Harnessing the Digital Age for learning
Nomophobia – anxiety over being separated from your smartphone – it actually has been given a name and more and more people are admitting having the condition. Research has shown that on average, we touch our phones 2617 times a day, with the top 10% ‘power users’ racking up 5,427 touches (source: dscout.com).
We are now a generation with technology literally at our fingertips. We communicate vastly differently from 10 years ago and we have constant access to information from apps and the Internet.
I recently gave a presentation and the subject of mobile learning came up. It surprises me that there aren’t more ‘mobile learning’ companies in the learning market, but when you contemplate this further then you begin to realise that people are learning from all websites accessed on their phone – from the cost of car insurance, the times of cinema showings to research on nuclear fusion – there is a learning outcome from almost all interactions from our smartphones.
Unfortunately learning what your mate from school had for dinner on holiday in Tenerife via Facebook or that someone you once met with has run her fastest 10k via Twitter are unlikely to have significant impacts upon your professional development.

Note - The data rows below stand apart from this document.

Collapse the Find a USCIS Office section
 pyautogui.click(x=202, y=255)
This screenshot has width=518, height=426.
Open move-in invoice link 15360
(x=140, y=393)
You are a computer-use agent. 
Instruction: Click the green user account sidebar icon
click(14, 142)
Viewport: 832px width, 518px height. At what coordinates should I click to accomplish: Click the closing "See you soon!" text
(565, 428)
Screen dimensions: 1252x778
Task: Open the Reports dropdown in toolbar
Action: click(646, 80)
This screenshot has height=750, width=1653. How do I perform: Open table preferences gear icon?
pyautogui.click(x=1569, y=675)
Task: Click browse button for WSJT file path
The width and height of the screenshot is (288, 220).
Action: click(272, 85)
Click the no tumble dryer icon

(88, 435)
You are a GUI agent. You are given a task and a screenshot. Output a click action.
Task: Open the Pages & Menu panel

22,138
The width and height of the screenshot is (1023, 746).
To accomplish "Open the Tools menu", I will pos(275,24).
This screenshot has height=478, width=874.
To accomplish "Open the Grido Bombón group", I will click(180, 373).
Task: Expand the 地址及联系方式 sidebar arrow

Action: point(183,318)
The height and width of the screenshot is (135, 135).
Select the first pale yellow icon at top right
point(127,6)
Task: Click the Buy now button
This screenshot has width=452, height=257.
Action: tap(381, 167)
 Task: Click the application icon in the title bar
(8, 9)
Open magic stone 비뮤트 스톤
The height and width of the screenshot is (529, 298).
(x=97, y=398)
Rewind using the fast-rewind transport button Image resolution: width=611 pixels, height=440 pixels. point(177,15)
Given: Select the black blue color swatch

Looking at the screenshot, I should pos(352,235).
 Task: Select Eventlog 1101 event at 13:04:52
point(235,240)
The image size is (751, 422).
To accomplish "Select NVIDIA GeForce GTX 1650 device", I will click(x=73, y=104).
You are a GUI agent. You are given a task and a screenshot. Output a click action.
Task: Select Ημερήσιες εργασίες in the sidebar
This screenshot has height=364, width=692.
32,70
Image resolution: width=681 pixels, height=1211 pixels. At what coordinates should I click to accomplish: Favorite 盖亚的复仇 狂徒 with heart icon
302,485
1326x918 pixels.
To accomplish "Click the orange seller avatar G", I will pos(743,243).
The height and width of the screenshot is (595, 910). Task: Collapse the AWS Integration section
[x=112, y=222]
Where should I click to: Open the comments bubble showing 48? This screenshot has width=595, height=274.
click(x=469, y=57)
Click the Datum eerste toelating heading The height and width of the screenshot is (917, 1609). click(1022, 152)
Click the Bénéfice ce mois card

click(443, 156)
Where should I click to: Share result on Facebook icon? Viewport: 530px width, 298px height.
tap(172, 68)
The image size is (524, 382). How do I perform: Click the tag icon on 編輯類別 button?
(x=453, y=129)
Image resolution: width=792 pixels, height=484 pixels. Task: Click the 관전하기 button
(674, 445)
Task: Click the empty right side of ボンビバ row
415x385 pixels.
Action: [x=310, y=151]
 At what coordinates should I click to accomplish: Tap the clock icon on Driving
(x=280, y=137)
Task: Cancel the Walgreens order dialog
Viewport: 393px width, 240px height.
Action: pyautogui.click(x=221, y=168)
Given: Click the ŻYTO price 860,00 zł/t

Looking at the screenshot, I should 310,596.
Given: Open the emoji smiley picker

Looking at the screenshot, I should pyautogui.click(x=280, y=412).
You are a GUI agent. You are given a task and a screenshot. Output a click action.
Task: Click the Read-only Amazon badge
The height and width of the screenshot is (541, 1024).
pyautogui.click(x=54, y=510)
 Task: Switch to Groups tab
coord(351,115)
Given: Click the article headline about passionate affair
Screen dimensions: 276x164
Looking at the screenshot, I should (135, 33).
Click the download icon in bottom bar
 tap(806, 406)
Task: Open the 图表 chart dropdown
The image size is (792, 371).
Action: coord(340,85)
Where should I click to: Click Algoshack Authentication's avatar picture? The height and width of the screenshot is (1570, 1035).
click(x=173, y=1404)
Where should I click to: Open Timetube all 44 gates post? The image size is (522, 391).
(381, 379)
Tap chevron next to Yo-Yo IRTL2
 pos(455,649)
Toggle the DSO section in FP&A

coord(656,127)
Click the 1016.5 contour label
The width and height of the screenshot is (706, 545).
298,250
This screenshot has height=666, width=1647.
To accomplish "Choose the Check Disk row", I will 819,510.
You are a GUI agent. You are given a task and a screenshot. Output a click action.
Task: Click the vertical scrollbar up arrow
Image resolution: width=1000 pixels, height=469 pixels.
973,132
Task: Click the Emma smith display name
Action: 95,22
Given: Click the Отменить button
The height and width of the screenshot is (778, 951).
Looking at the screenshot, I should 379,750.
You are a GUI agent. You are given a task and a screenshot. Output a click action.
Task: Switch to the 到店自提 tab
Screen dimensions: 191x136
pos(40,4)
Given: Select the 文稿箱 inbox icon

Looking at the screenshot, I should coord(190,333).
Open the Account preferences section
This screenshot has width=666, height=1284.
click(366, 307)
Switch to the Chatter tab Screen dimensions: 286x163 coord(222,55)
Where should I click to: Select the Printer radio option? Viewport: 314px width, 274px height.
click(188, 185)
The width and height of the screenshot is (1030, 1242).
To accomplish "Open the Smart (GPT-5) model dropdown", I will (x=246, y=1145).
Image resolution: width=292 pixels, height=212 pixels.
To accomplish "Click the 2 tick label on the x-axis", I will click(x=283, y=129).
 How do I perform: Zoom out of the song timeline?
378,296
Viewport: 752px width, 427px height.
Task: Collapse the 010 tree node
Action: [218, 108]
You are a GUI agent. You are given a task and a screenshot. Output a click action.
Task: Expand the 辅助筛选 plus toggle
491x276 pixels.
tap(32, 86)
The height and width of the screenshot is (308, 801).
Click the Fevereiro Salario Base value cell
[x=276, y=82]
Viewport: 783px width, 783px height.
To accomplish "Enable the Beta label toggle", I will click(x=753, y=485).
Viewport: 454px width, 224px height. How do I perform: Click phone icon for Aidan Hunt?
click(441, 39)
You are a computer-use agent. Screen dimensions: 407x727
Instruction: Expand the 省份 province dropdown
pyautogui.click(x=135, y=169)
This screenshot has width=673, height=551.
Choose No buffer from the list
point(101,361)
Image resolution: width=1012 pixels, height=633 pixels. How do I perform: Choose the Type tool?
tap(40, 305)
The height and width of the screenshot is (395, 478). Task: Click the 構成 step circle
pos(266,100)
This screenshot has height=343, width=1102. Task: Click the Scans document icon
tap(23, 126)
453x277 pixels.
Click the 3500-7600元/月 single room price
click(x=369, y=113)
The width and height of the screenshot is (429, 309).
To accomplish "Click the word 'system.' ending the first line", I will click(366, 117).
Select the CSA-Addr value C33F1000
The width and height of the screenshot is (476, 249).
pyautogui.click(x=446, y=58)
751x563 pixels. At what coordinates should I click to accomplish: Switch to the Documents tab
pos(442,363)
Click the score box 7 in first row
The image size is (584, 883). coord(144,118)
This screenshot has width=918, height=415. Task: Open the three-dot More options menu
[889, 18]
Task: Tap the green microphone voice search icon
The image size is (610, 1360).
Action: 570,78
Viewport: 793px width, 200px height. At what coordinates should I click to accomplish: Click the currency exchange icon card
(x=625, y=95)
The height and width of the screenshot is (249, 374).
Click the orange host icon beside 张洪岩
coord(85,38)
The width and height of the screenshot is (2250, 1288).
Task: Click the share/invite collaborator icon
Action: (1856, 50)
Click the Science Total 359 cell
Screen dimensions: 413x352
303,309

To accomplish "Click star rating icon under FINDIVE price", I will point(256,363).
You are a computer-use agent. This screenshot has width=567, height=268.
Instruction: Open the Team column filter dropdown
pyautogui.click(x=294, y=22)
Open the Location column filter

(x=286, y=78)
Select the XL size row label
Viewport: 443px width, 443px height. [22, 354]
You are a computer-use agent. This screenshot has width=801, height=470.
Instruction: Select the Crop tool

So how do you? How do you embrace the Internet to get learners to use it as a tool for positive development?
Here are some techniques you can use to encourage mobile learning:
- Identify learning resources that you feel are beneficial to the learners – you can’t find them all, the Internet is a big thing, but doing your research and listing resources that are relevant provides a good starting point and encourages people to dig deeper and find their own information that resonates.
- Embed aspects of research into your development programmes – take time in the days you have learners to get them looking for relevant information using their phones. There are now 1.2 trillion searches a year on google from mobile devices and this figure is growing. People are well practices in using their devices to find things out, so embrace this wherever it is practical to do so.
- Encourage collaboration and group discussion – having set learners up with the task of researching using their smartphones then get them to share their findings with the group and highlight things of interest. This helps to embed the learning and makes the experience more memorable. Those who are more tech-savvy can help those with less experience and this helps to build confidence.
- Create your own e-learning that works on mobile devices – with current authoring tools, it’s now possible to create great looking online courses that work on a variety of devices. But you don’t have to just use the traditional e-learning format. Using blogs, videos, online quizzes and other tools allows you to create online content for your learners.
- Ask learners to record relevant online learning in a learning log – learning online is something that is happening all the time. Making people think about what they are learning and recording this on their learning record. Our own Learning Record Store allows users to reflect on all learning experiences and build up a way of demonstrating the level of learning taking place using different technologies.
By following some of these ideas you can banish the potential for Nonophobia in learning environments. Give your learners clear definition of when they can use their phones throughout the day and utilise the massive potential that technology gives us to learn.